_The request_:
How many lines in the listing below contain the string "field"? Reply with the number alone.

_Supplied records_:

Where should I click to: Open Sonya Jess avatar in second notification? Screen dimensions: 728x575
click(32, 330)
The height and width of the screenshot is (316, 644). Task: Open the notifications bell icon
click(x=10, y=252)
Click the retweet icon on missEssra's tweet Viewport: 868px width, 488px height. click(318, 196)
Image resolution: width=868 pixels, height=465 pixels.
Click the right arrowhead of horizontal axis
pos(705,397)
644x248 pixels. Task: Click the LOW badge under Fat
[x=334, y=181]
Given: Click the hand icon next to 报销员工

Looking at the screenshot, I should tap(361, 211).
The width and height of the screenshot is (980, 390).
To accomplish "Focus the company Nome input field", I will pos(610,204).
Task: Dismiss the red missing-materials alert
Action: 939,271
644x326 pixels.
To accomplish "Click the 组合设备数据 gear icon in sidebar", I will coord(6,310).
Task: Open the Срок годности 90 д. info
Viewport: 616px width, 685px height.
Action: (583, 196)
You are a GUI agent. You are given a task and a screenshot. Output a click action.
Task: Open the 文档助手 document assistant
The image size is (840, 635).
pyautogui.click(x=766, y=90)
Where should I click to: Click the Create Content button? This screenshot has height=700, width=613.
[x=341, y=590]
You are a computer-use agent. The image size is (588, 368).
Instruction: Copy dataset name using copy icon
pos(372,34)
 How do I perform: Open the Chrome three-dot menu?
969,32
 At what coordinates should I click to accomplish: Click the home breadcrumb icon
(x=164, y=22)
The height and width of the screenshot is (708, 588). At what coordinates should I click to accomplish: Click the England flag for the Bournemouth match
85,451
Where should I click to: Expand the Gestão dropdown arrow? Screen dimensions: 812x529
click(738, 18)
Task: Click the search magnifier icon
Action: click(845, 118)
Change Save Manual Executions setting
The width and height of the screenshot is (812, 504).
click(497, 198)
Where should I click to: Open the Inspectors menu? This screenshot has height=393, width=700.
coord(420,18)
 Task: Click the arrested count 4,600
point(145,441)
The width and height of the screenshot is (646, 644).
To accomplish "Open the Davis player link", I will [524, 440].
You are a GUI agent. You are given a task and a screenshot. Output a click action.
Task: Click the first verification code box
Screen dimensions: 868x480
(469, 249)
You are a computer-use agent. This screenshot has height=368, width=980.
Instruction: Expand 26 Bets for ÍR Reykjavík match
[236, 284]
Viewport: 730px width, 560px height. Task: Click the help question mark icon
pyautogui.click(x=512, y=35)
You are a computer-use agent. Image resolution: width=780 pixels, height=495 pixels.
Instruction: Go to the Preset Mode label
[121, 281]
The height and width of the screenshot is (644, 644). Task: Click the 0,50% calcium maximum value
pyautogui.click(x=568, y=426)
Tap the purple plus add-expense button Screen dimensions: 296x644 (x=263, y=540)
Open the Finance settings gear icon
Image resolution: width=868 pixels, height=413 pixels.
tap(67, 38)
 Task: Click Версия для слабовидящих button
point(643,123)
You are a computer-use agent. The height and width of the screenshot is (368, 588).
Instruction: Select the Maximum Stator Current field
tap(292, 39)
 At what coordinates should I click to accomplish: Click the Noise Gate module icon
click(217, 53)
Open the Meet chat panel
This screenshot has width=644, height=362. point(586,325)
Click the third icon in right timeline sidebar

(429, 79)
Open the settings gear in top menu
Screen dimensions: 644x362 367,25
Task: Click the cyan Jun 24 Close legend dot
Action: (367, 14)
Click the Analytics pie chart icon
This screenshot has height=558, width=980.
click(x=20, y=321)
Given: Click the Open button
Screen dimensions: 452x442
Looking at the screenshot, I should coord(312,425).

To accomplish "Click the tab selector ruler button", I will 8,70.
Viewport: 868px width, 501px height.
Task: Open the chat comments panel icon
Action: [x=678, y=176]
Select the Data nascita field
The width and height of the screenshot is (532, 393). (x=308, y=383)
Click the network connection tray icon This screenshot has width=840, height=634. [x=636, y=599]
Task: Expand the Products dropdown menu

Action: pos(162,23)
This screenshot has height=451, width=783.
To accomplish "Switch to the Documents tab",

_Final result_:
3